The main part of Cassis is centered around the harbor. Most of the restaurants and cafés surround it and offer great views of the people, the boats, and the sea. We had lunch/ice cream at one café and the people-watching was fantastic because it was August, which is high season. It seems like almost everyone in France gets shaken down to the south in August, so Cassis was alive with a bustling mix of tanned, relaxed vacationers and tanned townspeople.
It is easy to meander through the town and along the harbor. There's a casino within walking distance if you like gambling.
There are also some shops along the streets, but don't expect to see big name designers. It's not really that kind of town, and that's part of what I like about it.
This place isn't made for buying, it's made for being. There's a great, free public beach directly ahead of the main street and next to the harbor (this is also where the washrooms are, for those of you like me who wish there were maps pointing out good public WCs) Most European beaches I've been to have fees, so having a nice, free, easy to access beach in a great little town is special.
What makes Cassis unique, however, are its calanques. Calanques are valleys made by tall, steep cliffs plunging into water, like fjords. Limestone forms the ones here.
The best way to see them is by boat. You can choose to see 3, 5, or 8 calanques on a group tour based on how much time you have and how much you want to pay. The 5 calanque tour we went on was about an hour long and was perfect for us.
Tickets are reasonably priced and easy to get at one of the little huts in front of the tour boats on the harbor. You can't buy them too far in advance, so make sure to check out the tour times and then ask someone in the huts when your time will go on sale.
So what is the tour like? Well, first you hop on one of these boats.
Now, if you're wearing a white camisole and a khaki skirt, I recommend not sitting at the bow if you can help it. If you want to get wet and have a great ride, sit at the bow. If you don't have a choice, like us, just be ready to get wet and cover anything that doesn't like water.
Our captain seemed to think that accelerating into the middle of the waves was great fun.

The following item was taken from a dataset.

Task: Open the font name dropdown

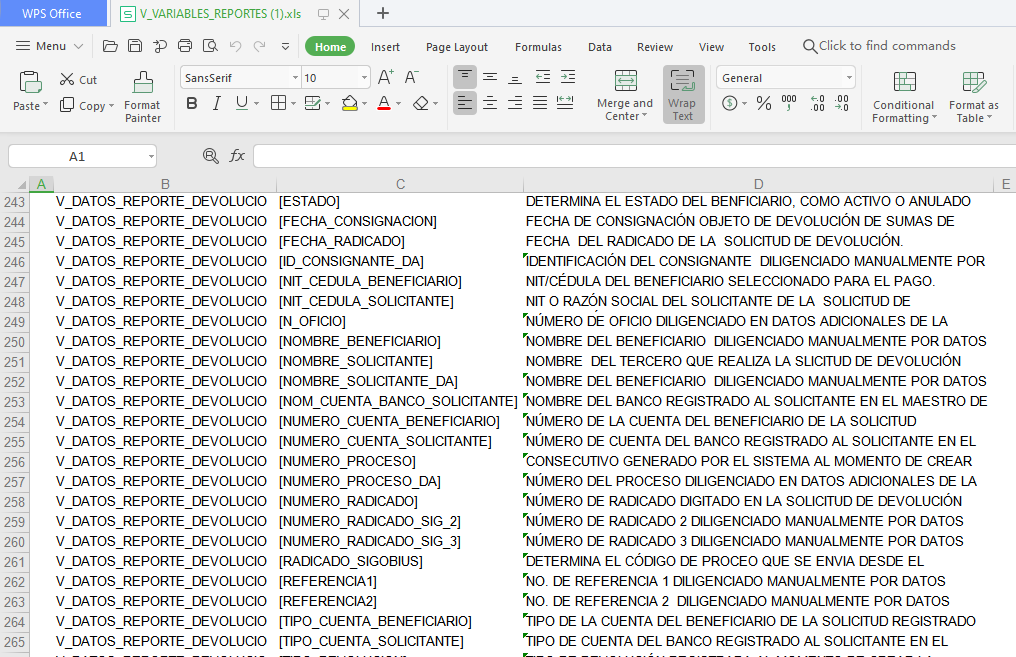Action: (295, 78)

It was. I think he must have had some sort of game to see if he could beat his best time from calanque to calanque. Almost everyone at the bow was screaming with glee as the Mediterranean surged over the edges of the boat and onto us. My dad was mostly cursing and trying to save the camera. I was loving every second but wondering who and what I was flashing.

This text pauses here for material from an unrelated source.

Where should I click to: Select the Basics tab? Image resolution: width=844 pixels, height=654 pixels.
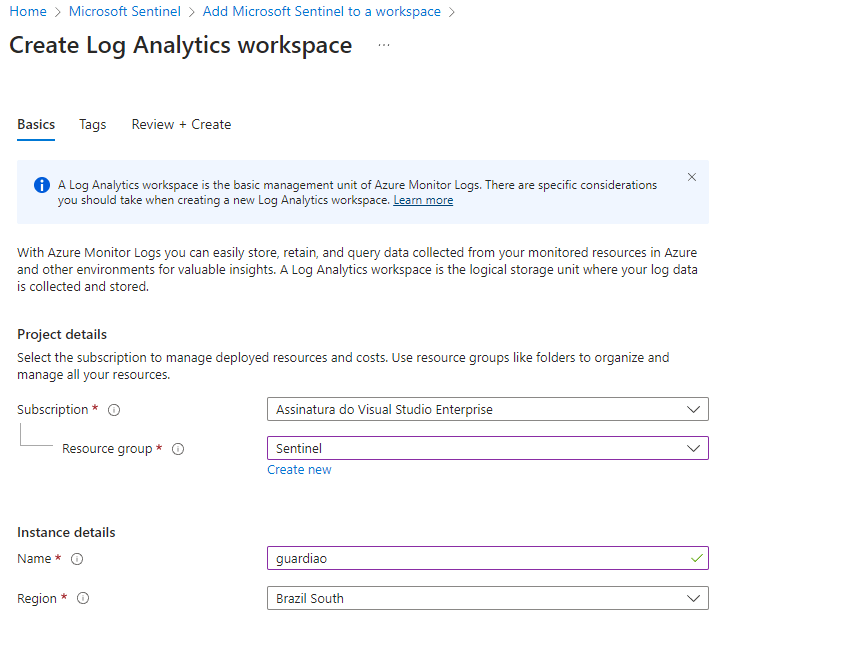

Here is a bit of what the beautiful and imposing calanques look like.
What I love is that the tour takes you into the calanques, which kind of slice through the topography and make little cove areas. In each calanque there were always sunbathers tucked away on slabs of limestone, little beaches, or diving from their boats. It felt like you were stumbling upon a wonderful secret spot despite being on a tour that runs constantly.

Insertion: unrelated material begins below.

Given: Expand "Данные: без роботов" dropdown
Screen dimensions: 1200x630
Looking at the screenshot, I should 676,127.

Our guide explained what we were seeing, but my French was too rusty to understand much of it. There's something called God's Finger along the way, but I couldn't catch the rest. I do wish I had been able to follow it better. Being able to understand some parts led me to make up reasonable sounding stories in my head. For example, this looks like a troglodyte cave to me:
As you come back into town you get a lovely view of the beach and the cliffs behind it.
So there you have it. A different taste of what a visit to the French and Italian Rivieras have to offer you. On one hand, you have the quiet wealth of Portofino. On the other hand, you have lively, relaxed Cassis, which is less of a fantasy-land but no less fun.
I will never forget standing in the warm sun, trying to dry my clothes, and feeling the salt crystals that formed on my skin as the water evaporated. Teenagers were huddled in groups watching each other and listening to music. Families played on the beach. Couples walked hand in hand. Cassis was wonderfully alive.